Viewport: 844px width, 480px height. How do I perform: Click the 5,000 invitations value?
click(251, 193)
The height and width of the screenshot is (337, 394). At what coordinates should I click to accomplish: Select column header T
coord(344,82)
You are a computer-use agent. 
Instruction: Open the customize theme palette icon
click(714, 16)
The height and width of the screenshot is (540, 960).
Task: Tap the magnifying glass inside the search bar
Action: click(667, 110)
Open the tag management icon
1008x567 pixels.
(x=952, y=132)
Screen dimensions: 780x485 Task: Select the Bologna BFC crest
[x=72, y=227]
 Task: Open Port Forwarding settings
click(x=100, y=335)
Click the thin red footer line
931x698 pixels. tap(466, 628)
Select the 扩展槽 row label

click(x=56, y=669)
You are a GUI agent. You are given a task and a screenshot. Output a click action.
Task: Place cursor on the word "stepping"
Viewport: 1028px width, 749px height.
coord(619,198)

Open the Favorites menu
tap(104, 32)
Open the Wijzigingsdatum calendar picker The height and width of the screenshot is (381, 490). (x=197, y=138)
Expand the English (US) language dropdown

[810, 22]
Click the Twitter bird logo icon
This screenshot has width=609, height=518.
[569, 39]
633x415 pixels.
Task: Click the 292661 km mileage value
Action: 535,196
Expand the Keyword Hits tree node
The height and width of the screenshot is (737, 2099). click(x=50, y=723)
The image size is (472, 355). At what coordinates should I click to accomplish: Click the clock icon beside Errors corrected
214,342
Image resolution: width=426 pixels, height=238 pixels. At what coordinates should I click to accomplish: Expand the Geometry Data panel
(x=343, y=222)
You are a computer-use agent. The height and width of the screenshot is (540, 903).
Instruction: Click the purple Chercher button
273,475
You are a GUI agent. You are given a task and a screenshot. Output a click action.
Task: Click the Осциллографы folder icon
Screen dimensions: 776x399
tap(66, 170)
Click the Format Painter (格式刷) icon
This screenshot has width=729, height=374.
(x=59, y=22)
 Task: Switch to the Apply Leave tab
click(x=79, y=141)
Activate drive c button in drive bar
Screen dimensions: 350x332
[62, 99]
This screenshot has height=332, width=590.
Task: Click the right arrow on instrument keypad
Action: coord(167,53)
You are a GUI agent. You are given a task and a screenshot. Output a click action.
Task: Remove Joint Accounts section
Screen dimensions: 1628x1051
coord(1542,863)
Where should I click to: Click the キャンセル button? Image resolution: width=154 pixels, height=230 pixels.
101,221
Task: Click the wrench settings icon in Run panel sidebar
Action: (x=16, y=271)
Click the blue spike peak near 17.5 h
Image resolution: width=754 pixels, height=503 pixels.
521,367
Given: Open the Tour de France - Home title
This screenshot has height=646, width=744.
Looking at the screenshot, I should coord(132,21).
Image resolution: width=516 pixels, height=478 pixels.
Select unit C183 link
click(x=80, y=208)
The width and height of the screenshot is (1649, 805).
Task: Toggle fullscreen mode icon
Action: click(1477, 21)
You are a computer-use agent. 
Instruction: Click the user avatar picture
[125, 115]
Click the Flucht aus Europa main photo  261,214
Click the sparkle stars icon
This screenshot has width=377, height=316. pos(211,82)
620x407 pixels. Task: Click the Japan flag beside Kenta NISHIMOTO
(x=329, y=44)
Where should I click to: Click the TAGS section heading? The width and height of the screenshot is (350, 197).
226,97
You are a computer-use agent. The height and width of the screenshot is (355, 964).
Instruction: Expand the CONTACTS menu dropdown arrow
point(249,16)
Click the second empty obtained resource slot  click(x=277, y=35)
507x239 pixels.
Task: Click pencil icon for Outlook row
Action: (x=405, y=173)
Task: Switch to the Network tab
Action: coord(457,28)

----------

## [WORK REQUIRED]
Pull out the lines above in which the word "computer" appears.

## [FINISHED EXERCISE]
You are a computer-use agent. 
You are a computer-use agent. The height and width of the screenshot is (540, 903).
You are a computer-use agent. 
You are a computer-use agent. The height and width of the screenshot is (355, 964).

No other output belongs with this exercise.